SEITENAUSZUG:
----------------------------------------

Ohne die Förderungen haben kleine Kinos keine Chance mehr
„Ohne die Förderungen haben kleinere Kinos keine Chance mehr”, betont Kastner. Technik und Einrichtung, die laufenden Betriebskosten wie Strom, Personal, Lebensmittel: Viele Kosten seien exorbitant gestiegen. „Allein bei den Rohstoffpreisen gab es einen Aufschlag von 100 Prozent”, erklärt der Berchtesgadener Kinobesitzer. Er verdeutlicht auch: Etwa 50 Prozent der Ticketerlöse gehen an Filmverleiher und Filmstudios. Kastner: „Ich kann die Kostensteigerungen nicht immer an die Besucher weitergeben und ständig die Ticketpreise erhöhen. Das Kino ist für die Masse, nicht für den Einzelnen.”
„Viele denke sich: Den Film kann ich mir auch zuhause anschauen“
Aus der Sicht von Kastner habe sich durch die Pandemie einiges verändert, nachdem die Betreiber monatelang auch mit Beschränkungen zu kämpfen hatten. Im Vergleich zu Spanien oder Frankreich sei die Kinokultur in Deutschland weniger ausgeprägt. „Das Interesse ist nicht so groß, und durch die vielen Streaming-Portale sagen sich viele Leute: Den Film kann ich mir auch zuhause anschauen.” In Kastners Kino gibt es nur eine Leinwand, dementsprechend muss die Auswahl der Filme sitzen. „Das ist wie Lotto spielen: In einer Woche stellte ich mit neun unterschiedlichen Filmen einen Rekord für unser Haus auf”, berichtet Kastner.
Der Rückgang der Kinobesucher wird auch bei einem Blick auf die Zahlen deutlich: Laut der Filmförderungsanstalt gab es 2022 insgesamt 76 Millionen Besucher. Immerhin ein Aufschwung im Vergleich zu den Vorjahren (2020: 38 Millionen; 2021: 41 Millionen), aber doch deutlich entfernt von den Werten vor der Pandemie (2019: 115 Millionen Kinobesucher).
Wo sind die jungen Kinobesucher?
Diesen Trend kann auch Rainer Gottwald, Betreiber des Utopia in Wasserburg, bestätigen. Auch wenn es zuletzt wieder leicht aufwärts ging dank starker Titel wie Barbie: Die Besucherzahlen waren schon vor der Pandemie angespannt. „Vor 20 Jahren gehörte die Altersgruppe zwischen 13 und 30 Jahren zu den stärksten. Die sind weg, die fehlen schon länger”, so Gottwald. Während die Altersklassen ab 40 wieder verstärkt das Kino besuchen, haben sich bei den jüngeren Besuchern die Streaming-Portale im Alltag verfestigt.
Umso wichtiger, neue Wege zu gehen: Vor allem die Open-Air-Vorstellungen im Sommer locken Jugendliche an. „Sobald die Vorstellungen einen Event-Charakter haben, kommen auch die jungen Besucher”, berichtet Gottwald. Die Hoffnung liegt auf den kommenden Generationen: Der Inhaber hofft, dass vor allem Kinder das Kino kennenlernen. In den Ferien bemerkte er deutlich mehr Eltern, die mit ihren Kleinen zu ihm ins Utopia kamen. Da helfen natürlich die entsprechenden Titel wie der neue Pumuckl - zu dem der Teisendorfer Michael Regner die Filmmusik komponieren durfte.
Auch ihm geht es beim Thema Investitionen ähnlich wie Thomas Kastner in Berchtesgaden. Gottwald sagt: „Ohne die Förderprogramme ist keine Modernisierung möglich.” Alles sei teurer geworden, und bedingt durch die Energiepreise musste er auch die Ticketpreise erhöhen. Bei der Auswahl der Vorstellungen hat er sein Programm zuletzt etwas reduziert: Bei kleineren Titeln stellt sich Gottwald immer häufiger die Frage, ob sich diese lohnen. Dadurch leidet natürlich auch die Vielfalt, wie er zugibt.

----------------------------------------

Gespeicherte Datensätze:
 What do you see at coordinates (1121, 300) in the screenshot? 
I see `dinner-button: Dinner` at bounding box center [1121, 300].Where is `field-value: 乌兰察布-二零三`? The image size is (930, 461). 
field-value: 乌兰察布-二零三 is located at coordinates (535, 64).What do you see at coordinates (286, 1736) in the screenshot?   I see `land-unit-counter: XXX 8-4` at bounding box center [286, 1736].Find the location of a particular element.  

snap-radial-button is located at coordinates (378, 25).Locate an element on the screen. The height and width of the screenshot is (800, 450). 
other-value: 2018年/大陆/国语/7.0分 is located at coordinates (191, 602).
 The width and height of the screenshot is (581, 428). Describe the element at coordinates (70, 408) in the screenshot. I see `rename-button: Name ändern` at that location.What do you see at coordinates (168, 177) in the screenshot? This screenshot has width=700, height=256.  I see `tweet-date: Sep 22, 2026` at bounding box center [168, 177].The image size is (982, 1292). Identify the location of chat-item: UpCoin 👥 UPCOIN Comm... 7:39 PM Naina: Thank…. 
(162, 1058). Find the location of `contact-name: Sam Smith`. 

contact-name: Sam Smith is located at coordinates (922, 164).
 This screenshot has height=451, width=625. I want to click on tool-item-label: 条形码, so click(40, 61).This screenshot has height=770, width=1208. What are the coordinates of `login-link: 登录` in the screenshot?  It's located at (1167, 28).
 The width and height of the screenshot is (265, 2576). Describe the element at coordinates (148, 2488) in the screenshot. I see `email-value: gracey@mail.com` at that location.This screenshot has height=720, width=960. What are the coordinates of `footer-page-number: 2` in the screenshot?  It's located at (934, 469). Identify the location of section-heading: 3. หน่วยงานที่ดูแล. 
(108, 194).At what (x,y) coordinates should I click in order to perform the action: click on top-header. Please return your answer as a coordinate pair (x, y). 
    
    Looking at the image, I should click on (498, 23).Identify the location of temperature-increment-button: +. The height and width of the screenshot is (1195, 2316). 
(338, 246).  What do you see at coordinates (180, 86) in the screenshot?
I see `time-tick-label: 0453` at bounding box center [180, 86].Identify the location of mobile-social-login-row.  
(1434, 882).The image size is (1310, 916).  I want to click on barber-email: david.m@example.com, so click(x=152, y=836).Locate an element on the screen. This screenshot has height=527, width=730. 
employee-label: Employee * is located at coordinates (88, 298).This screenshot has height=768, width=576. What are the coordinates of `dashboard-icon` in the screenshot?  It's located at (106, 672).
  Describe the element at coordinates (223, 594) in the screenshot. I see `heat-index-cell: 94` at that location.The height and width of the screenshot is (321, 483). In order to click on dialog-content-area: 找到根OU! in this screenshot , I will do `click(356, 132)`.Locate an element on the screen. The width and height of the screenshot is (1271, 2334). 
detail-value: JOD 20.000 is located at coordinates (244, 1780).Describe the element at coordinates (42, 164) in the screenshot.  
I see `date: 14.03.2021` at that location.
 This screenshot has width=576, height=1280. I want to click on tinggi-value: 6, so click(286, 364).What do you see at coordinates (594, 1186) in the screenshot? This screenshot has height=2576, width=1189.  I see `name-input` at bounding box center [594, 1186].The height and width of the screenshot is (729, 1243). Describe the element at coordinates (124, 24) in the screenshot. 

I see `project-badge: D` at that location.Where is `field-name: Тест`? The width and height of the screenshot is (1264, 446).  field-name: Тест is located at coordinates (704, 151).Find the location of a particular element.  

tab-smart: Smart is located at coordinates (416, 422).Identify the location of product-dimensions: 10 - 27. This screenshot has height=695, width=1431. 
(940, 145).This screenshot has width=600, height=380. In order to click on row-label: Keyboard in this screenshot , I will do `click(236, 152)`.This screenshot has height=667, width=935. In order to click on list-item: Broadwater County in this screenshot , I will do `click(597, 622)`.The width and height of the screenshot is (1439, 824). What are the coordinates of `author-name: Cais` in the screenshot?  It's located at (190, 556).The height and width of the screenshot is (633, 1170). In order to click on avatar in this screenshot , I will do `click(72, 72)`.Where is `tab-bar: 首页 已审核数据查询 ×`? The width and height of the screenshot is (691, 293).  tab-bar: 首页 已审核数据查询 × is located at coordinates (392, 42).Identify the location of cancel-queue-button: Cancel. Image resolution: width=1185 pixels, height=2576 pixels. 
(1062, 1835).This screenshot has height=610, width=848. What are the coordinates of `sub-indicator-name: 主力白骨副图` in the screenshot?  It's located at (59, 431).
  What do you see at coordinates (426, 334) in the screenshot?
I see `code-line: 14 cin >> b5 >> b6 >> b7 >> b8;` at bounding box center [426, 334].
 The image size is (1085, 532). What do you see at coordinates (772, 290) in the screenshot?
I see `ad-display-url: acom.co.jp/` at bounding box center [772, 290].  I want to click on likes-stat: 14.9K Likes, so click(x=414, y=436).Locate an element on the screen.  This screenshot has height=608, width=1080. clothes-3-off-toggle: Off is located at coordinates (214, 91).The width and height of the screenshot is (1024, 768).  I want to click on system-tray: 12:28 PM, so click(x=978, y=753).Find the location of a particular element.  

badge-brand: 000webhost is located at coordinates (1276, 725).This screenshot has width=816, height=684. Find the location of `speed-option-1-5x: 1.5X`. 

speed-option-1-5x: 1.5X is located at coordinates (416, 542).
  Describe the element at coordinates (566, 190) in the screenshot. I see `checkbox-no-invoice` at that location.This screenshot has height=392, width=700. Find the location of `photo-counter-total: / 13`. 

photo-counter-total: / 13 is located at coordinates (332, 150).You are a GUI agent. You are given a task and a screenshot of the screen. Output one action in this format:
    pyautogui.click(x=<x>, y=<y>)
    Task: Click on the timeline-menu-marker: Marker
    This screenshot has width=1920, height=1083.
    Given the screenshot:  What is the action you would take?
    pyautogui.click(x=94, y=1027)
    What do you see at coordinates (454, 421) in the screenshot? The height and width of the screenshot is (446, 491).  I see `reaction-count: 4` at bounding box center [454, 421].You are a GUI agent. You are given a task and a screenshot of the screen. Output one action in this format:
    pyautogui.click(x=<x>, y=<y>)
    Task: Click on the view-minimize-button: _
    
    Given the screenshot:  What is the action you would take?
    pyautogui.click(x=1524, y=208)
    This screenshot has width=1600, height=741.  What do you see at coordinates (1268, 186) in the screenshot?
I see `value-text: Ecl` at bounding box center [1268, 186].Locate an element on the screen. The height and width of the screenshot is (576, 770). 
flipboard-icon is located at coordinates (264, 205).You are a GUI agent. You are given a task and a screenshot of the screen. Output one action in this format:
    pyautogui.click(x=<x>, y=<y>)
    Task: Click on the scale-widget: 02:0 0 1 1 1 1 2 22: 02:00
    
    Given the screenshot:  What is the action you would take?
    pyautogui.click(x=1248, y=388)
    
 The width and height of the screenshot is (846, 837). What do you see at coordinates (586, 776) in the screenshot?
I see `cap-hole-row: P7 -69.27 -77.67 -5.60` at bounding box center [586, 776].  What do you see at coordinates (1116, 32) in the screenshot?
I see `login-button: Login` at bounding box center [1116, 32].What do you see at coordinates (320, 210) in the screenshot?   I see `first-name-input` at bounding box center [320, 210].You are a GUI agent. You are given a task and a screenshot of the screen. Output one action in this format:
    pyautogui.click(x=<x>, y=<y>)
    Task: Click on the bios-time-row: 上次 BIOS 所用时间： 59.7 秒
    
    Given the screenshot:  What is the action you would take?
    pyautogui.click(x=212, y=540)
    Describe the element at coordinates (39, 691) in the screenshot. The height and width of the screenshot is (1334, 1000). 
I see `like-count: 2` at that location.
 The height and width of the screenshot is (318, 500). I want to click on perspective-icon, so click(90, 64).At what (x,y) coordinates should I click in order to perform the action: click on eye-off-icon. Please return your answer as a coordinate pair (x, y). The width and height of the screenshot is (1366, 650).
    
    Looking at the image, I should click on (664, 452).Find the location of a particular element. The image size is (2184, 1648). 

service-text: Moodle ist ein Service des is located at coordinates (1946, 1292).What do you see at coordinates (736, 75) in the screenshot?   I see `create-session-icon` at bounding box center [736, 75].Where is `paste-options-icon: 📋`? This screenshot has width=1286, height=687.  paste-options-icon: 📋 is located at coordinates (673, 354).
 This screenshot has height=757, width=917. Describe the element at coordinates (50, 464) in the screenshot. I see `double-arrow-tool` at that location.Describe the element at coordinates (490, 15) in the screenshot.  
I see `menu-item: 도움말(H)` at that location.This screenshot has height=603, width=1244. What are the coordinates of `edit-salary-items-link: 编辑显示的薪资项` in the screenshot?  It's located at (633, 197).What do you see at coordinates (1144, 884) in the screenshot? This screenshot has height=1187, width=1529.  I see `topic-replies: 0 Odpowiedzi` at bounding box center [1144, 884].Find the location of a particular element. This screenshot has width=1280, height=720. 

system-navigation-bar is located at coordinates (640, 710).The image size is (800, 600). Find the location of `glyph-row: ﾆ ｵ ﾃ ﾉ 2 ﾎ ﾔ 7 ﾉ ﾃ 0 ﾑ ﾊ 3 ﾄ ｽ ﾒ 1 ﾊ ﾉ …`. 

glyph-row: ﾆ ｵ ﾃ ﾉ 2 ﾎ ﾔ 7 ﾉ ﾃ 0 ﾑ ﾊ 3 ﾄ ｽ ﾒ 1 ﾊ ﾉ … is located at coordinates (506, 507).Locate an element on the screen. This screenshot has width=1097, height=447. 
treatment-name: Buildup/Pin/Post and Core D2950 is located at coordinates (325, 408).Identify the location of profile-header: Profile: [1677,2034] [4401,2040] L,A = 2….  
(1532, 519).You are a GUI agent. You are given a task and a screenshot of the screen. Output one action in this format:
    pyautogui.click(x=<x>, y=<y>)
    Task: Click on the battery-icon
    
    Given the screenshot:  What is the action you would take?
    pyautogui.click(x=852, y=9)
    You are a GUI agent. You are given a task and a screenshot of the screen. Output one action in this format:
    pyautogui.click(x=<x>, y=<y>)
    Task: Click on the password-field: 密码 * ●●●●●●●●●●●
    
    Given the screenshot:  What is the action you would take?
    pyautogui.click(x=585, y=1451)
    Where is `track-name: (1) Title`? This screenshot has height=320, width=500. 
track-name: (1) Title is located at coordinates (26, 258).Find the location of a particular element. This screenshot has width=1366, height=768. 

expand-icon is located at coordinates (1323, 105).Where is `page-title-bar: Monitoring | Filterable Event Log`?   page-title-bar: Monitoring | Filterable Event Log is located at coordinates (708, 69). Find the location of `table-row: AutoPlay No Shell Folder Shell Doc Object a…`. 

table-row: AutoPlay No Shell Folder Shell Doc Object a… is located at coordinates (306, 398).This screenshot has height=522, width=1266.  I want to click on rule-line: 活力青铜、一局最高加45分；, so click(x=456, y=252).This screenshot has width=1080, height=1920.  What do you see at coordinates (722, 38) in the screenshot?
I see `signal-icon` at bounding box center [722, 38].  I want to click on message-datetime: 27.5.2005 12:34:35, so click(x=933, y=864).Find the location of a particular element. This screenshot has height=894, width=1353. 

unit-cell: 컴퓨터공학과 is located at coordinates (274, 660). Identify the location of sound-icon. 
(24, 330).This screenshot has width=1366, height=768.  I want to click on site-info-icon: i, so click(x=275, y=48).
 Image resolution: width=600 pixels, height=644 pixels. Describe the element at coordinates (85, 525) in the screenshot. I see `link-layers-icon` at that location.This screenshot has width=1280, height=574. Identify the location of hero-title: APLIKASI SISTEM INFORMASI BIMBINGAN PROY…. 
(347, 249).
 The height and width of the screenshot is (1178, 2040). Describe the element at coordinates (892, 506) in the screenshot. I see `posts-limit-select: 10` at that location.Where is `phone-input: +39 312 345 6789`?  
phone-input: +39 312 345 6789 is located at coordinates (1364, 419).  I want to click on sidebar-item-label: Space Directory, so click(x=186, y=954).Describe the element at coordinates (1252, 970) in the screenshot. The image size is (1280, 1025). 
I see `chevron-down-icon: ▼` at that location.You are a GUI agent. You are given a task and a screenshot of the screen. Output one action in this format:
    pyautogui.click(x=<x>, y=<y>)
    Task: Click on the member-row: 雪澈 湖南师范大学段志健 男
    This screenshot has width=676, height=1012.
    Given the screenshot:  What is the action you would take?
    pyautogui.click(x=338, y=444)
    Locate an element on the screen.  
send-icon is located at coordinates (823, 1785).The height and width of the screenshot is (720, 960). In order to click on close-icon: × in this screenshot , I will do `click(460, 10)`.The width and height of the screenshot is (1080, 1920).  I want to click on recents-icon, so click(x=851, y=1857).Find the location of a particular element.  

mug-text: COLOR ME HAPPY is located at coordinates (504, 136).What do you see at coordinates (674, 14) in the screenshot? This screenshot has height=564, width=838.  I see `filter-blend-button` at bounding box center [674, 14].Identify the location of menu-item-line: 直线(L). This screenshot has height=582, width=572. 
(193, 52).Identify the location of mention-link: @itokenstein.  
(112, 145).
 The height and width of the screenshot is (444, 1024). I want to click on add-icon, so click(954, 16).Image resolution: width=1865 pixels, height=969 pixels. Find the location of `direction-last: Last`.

----------------------------------------

AUFGABE: Wie viele Kinobesucher gab es laut dem Text über kleine Kinos im Jahr 2019?

LÖSUNG: 115 Millionen.